**STATED TASK**:
Copy the entries from the very first line through the line holding "Open the #6", both included, but swap "screenshot" for "screen capture" and leave everything else unchanged. Give back only those lines.

**GIVEN DATA**:
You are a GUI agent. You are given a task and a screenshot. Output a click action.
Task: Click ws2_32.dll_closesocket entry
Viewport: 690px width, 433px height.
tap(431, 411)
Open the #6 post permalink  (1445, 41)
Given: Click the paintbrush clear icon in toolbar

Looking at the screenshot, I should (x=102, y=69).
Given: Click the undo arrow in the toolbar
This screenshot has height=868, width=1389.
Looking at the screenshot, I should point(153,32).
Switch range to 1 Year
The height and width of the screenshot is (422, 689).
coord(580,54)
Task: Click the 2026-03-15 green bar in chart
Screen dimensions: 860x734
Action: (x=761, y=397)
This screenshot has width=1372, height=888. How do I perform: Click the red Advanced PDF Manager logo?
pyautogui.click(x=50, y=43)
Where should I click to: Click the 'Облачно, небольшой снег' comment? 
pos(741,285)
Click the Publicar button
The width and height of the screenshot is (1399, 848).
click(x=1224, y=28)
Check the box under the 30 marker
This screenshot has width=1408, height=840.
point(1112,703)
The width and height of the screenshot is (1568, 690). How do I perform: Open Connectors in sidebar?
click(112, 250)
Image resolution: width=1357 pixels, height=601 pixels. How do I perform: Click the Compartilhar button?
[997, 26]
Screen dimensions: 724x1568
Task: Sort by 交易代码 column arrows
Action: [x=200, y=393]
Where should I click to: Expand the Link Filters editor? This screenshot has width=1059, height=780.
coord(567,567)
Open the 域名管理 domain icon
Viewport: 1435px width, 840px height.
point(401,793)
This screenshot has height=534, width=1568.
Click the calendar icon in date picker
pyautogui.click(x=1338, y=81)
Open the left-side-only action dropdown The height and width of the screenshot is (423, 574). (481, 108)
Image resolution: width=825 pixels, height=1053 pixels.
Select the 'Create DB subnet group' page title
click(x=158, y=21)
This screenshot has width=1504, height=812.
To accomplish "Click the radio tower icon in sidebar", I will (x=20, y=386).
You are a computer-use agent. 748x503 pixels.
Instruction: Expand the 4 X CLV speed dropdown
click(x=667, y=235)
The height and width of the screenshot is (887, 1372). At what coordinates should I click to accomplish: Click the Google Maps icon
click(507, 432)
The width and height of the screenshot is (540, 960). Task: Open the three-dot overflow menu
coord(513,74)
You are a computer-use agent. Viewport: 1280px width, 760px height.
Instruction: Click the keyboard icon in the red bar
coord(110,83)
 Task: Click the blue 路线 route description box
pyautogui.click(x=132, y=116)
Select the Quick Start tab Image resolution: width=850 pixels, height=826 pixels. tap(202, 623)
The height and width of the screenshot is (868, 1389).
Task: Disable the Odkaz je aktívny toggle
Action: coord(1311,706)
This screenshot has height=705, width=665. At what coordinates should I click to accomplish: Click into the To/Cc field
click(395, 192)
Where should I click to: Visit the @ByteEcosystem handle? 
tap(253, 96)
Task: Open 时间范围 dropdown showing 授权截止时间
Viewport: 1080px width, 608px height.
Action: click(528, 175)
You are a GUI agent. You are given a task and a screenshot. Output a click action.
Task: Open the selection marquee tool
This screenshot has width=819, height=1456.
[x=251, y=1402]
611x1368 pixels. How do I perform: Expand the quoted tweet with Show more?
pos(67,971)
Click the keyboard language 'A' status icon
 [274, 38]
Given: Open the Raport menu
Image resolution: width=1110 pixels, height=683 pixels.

**THE RESULT**:
You are a GUI agent. You are given a task and a screen capture. Output a click action.
Task: Click ws2_32.dll_closesocket entry
Viewport: 690px width, 433px height.
tap(431, 411)
Open the #6 post permalink  (1445, 41)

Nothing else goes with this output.